Les 24 Heures du Mans vues par… Laurent Chauveau

    De quoi est faite une passion ? Comment expliquer rationnellement un phénomène qui ne l’est pas ? Pourquoi un défilé d’objets hurleurs à 4 roues marque de manière si profonde le cerveau d’un enfant ? Pourquoi des bagnoles couvrant 5000 bornes en repassant stupidement toutes les 3’30″ au même endroit peuvent frapper si profondément l’imagination d’un marmot ? Si profondément que cet enfant devenu adulte en viendra à s’investir aux côtés des speakers grâce à Infos-Course alors que les Peugeot 905 se retirent sur un triplé ? Cette soif d’endurance n’étant toujours pas assouvie, cet adulte devenu un peu plus mur lancera après la 3ème victoire de l’Audi R8, l’un des premiers sites internet d’actu purement dédié au Mans, site devenu quatre ans plus tard Endurance-Info ?

    Comment expliquer que le manque de protos passant devant ses yeux puisse pousser cet enfant au cœur des seventies, à se ruer dans la cave de ses grands-parents pour y trouver tous les Maine Libre accumulés là depuis des semaines ? De les feuilleter tous, un par un, patiemment, les mains noircies par l’encre pour trouver le moindre bout d’article sur les 24 Heures ? De découper ces infos et les recoller sur du papier listing des Nouvelles Galeries ou bossent son papy et sa mamy ? De faire ses légendes soi-même, déjà pour avoir l’air d’un journaliste ! Certains rêvaient d’être pilote. Au fond de moi, j’en rêvais aussi mais je me doutais déjà que je n’étais pas fait du bon métal… Alors que faire le journaliste, raconter la course, ça oui, je me sentais déjà capable de le faire…

    Ici un extrait d’un cahier réalisé en 1982.

    Pourquoi et comment une passion peut vous laisser des souvenirs si nets, si incroyablement nets de moments ayant déjà plus de 40 ans au compteur ? Je me souviens très bien de l’endroit où nous nous tenions lors du départ de 1975, mon tout premier du haut de mes 6 ans, du haut des épaules de papa avec mon papy à nos côtés. Je me souviens de ma terreur lorsque tous ces moteurs hurlant vinrent frapper mes tympans une fois le drapeau tricolore abaissé. Je me souviens des deux flèches bleues et orange qui menèrent la course. Je me souviens bien de mon immense tristesse le dimanche matin en constatant que la Ligier bleue à parements verts, celle d’Henri, n’était plus dans la course. Je me souviens parfaitement de ce brisement de cœur en voyant tous ces garages vides alors que Ickx et Bell n’avaient pas encore cueilli leur victoire.

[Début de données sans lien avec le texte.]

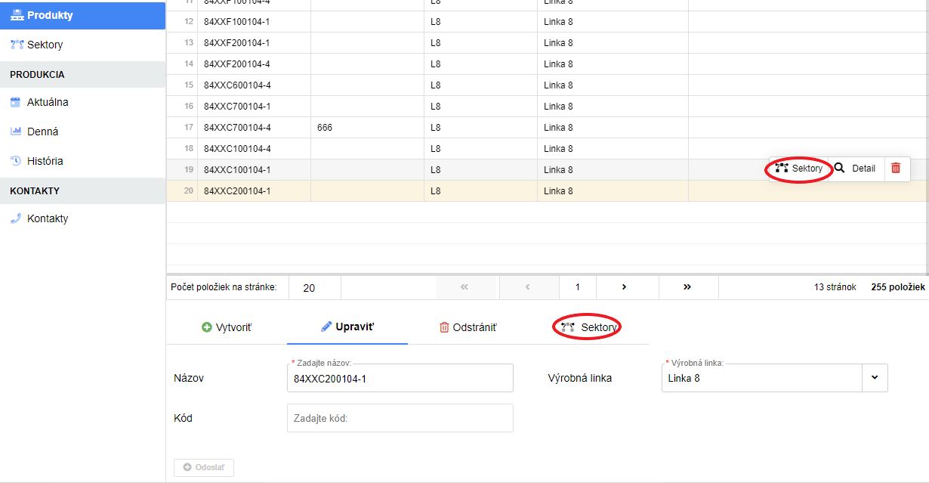
Task: Click the Názov field with 84XXC200104-1
Action: (400, 379)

Je pensais aux mécanos et je me disais que ça devait être affreux pour eux… Je ne me souviens pas de l’arrivée, nous étions déjà repartis… Je me souviens d’avoir loupé l’édition 1976, à cause du baptême de mon cousin. Franchement Jérôme, t’abuses !

    Le départ de 1975, nous étions de l’autre côté de la piste à peu près sous la tribune aux couleurs Dunlop aujourd’hui.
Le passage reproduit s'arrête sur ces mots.